Il fuoco della vendetta: la mia recensione
E' l'America dove la classe operaia non va in paradiso, quella proletaria che sputa sangue e fatica in paesi-fabbrica e beve un whisky in un sorso solo, tra fumo di ciminiere e sensi di colpa: l'America pre Obama e provinciale dei vecchi che muoiono in casa e dei reduci che fanno a pugni per sopravvivere, dove gli uomini sono uomini per davvero, di quelli che si parlano a due centimetri di distanza fissandosi negli occhi. C'è quel Paese lì, primitivo e disilluso, ne «Il fuoco della vendetta», un western moderno, ruvido e virile, che rende omaggio a «Il cacciatore» e cerca vendetta (o giustizia, fate voi) sulle note dei Pearl Jam.

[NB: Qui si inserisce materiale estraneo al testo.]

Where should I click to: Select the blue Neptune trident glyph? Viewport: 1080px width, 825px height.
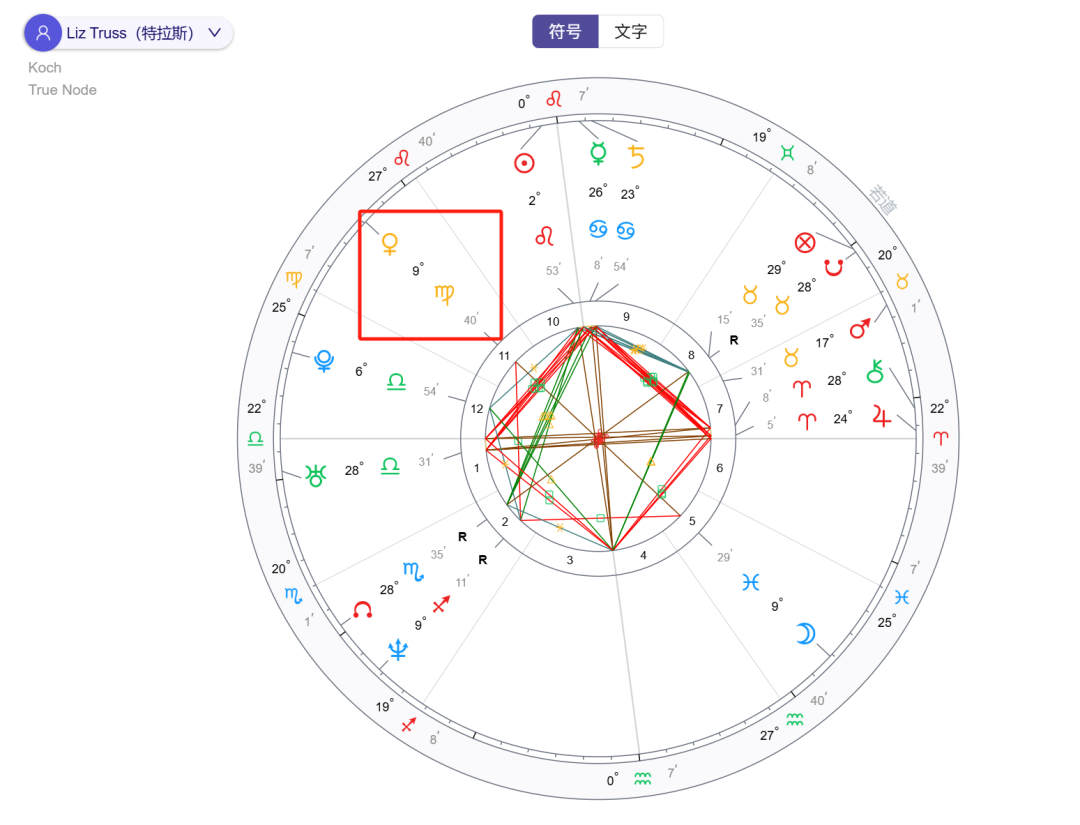(399, 652)
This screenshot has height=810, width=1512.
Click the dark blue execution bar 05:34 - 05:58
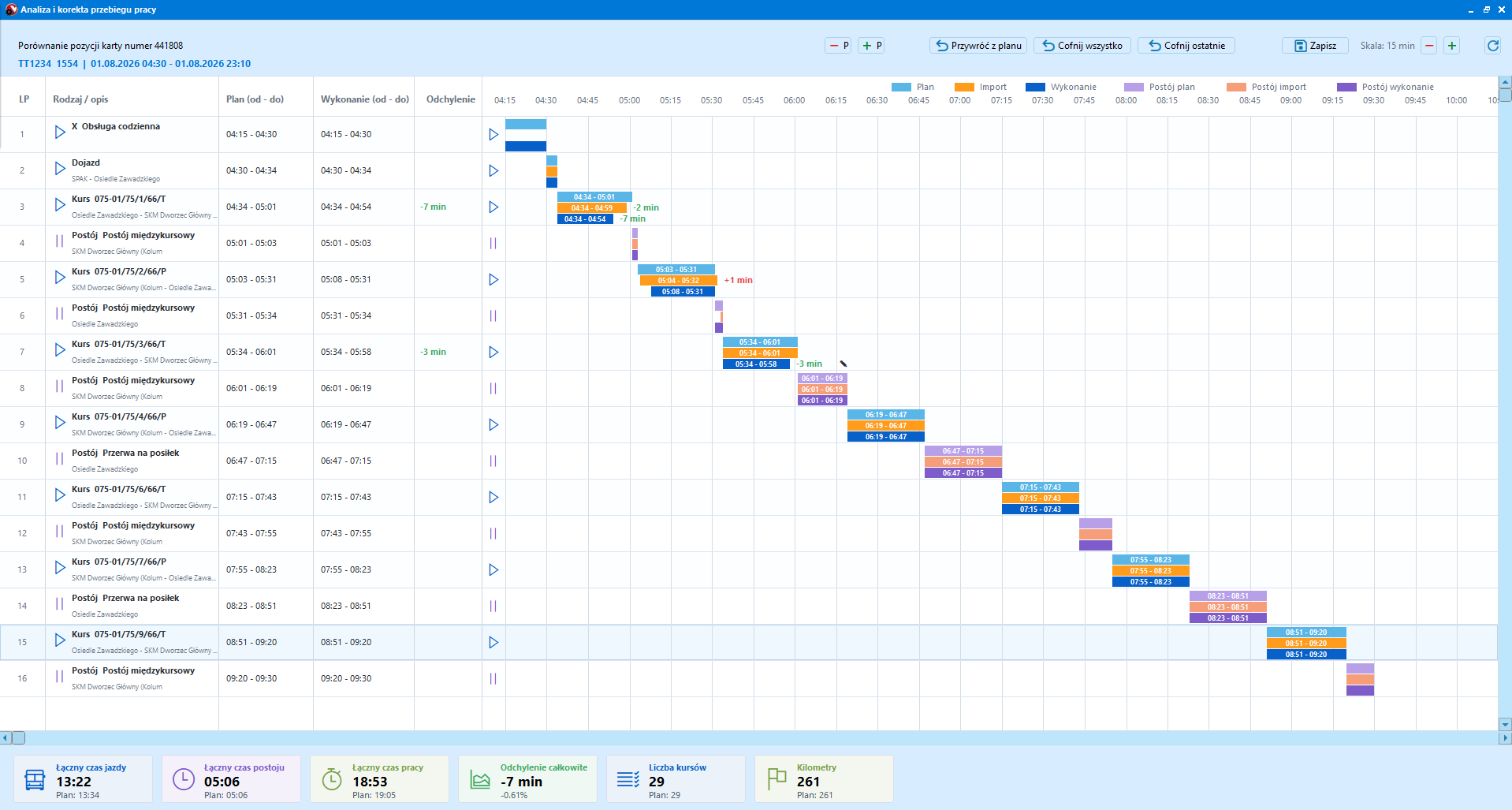(x=756, y=364)
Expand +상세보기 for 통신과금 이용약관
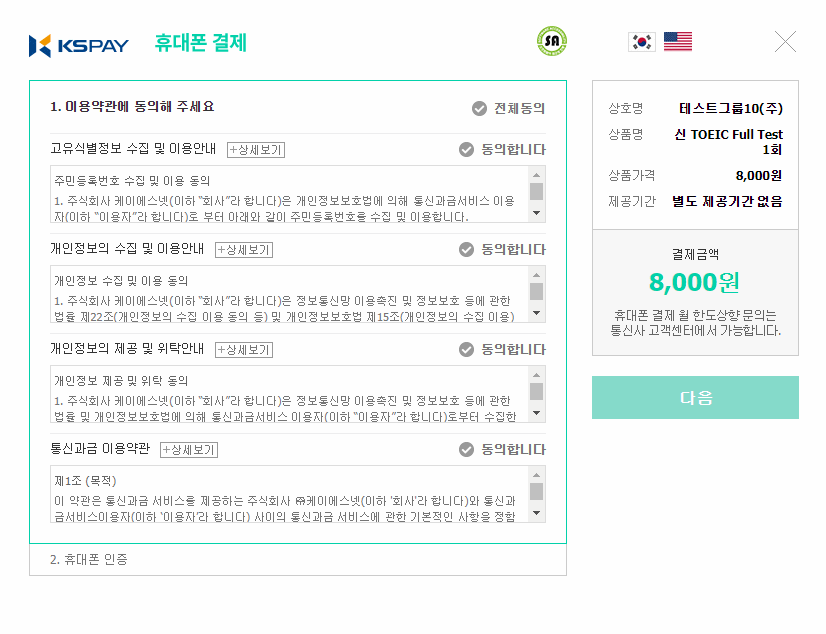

Prodotto da Leonardo DiCaprio e Ridley Scott e diretto da Scott Cooper (il regista, con tante qualità e alcuni limiti, di «Crazy heart»), «Out of the furnace» (questo il titolo originale con cui venne presentato al Festival di Roma l'anno passato), è un film violento e minaccioso che, dopo un bellissimo prologo al drive in, tempera rabbia e amarezza sulla pelle dei working class heroes: gente come Russell, operaio in acciaieria, pochi grilli per la testa, e di suo fratello minore Rodney, avanti e indietro dall'inferno dell'Iraq e un certo talento per mettersi nei casini. Quando quest'ultimo, finito nel giro dei combattimenti clandestini, scompare nel nulla, Russell si mette alla sua ricerca...

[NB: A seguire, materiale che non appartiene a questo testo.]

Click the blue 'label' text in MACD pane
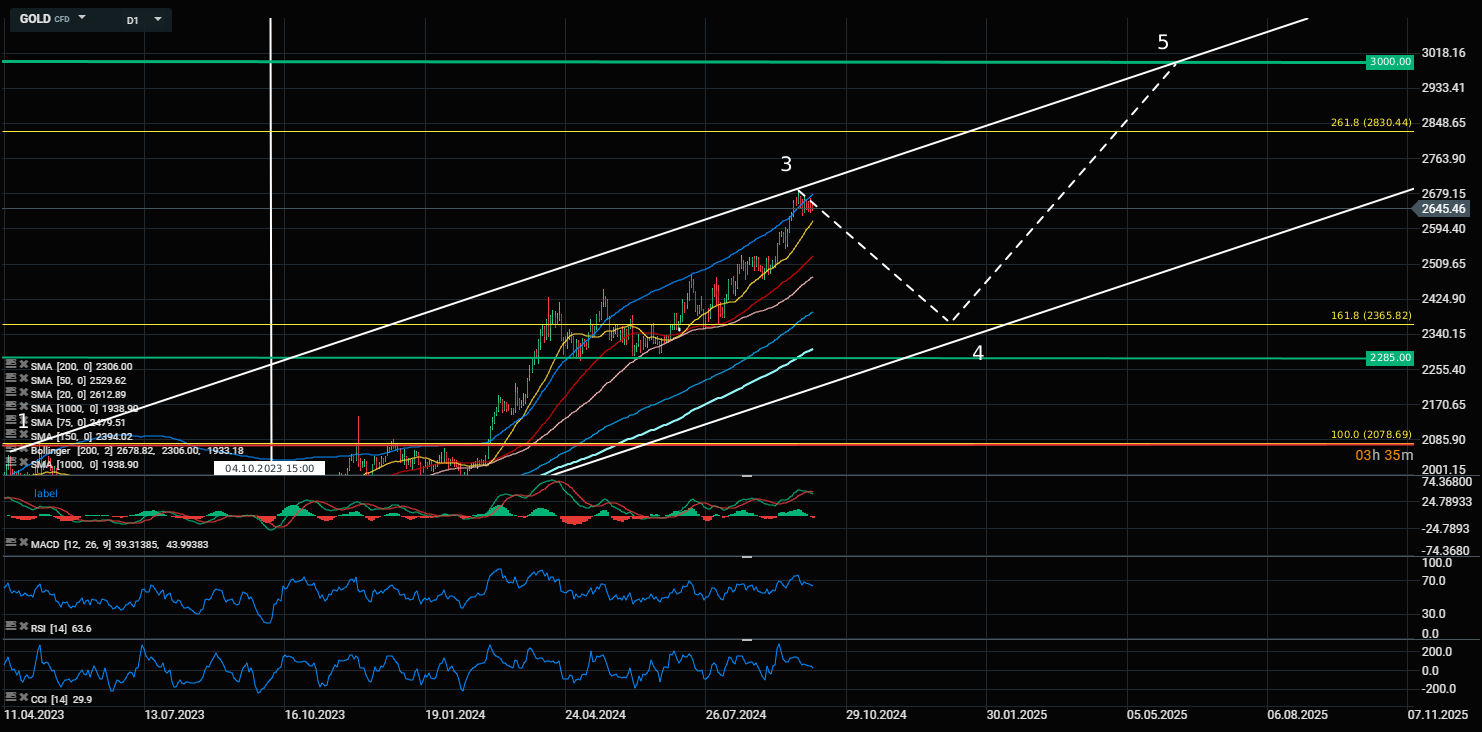This screenshot has width=1482, height=732. (46, 494)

E' fatto di carta vetrata, ispido e accogliente come un maglione di lana grezza dopo una giornata di pioggia, feroce quanto lo sa essere la vita, «Il fuoco della vendetta»: una pellicola raccontata a mani nude dove esce forte la famiglia (e i suoi legami indissolubili, quasi fossero un patto d'onore, un accordo non scritto), un film (che si sarebbe dovuto chiamare «Polvere alla polvere»: il titolo attuale è stato suggerito al regista da Malick), dove c'è una legge oltre la legge, in cui l'ambientazione periferica e marginale sopperisce a un copione non particolarmente originale, che nell'ultima mezz'ora si fa prevedibile.

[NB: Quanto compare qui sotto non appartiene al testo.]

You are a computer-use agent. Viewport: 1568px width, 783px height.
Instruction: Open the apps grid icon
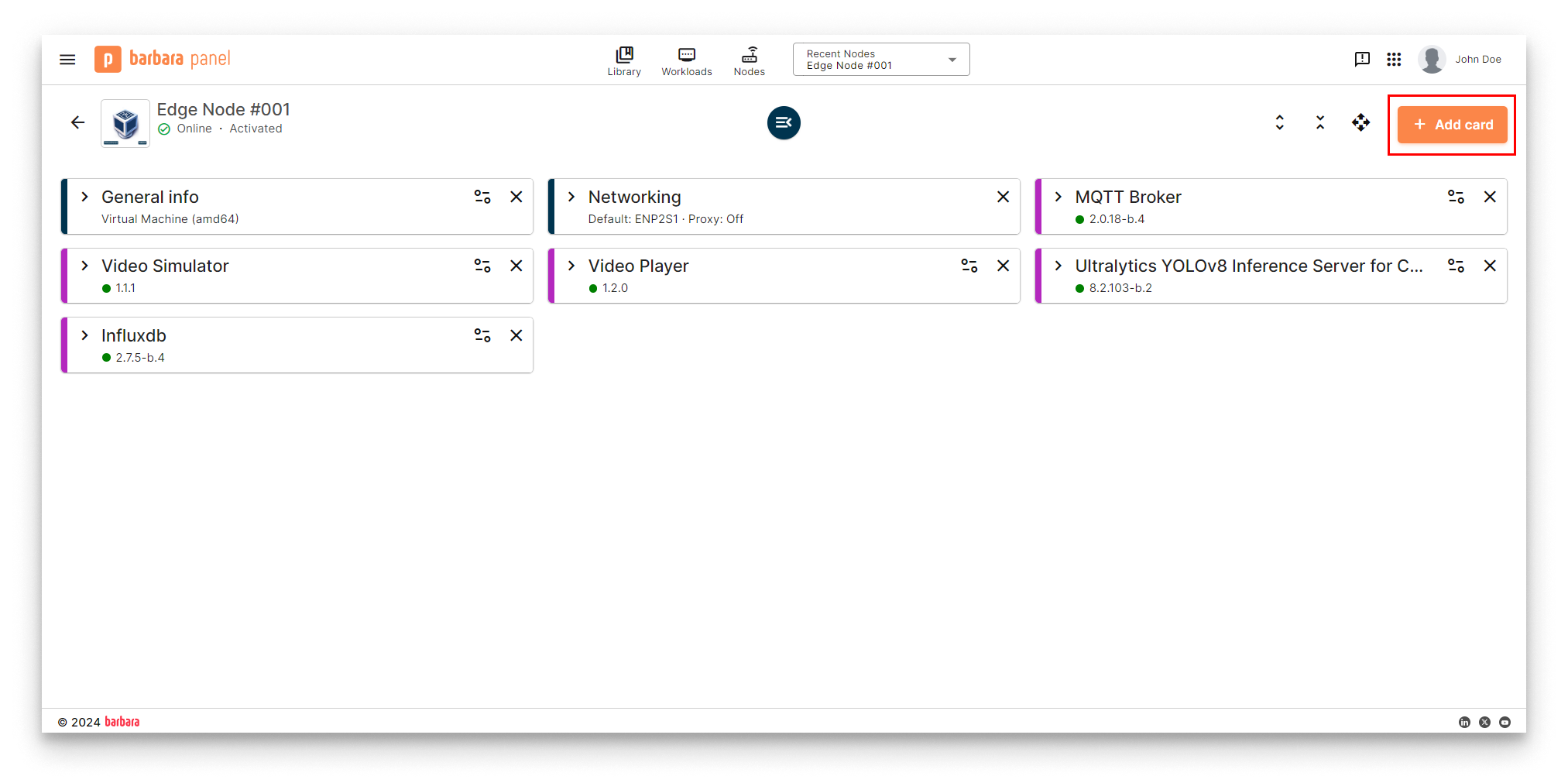(x=1394, y=60)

Cooper non ha ancora le spalle larghe dell'autore, ma sa dare un valore alle «piccole» cose e la necessaria densità a una sequenza. E soprattutto è un ottimo direttore di attori, qui servito egregiamente da un cast all star: ma se Christian Bale e Casey Affleck valgono il prezzo del biglietto, è Woody Harrelson a fare la differenza: vera e propria incarnazione del male assoluto che a chi ha il coraggio di chiedergli a muso duro «hai problemi con me?» risponde «ho problemi con chiunque».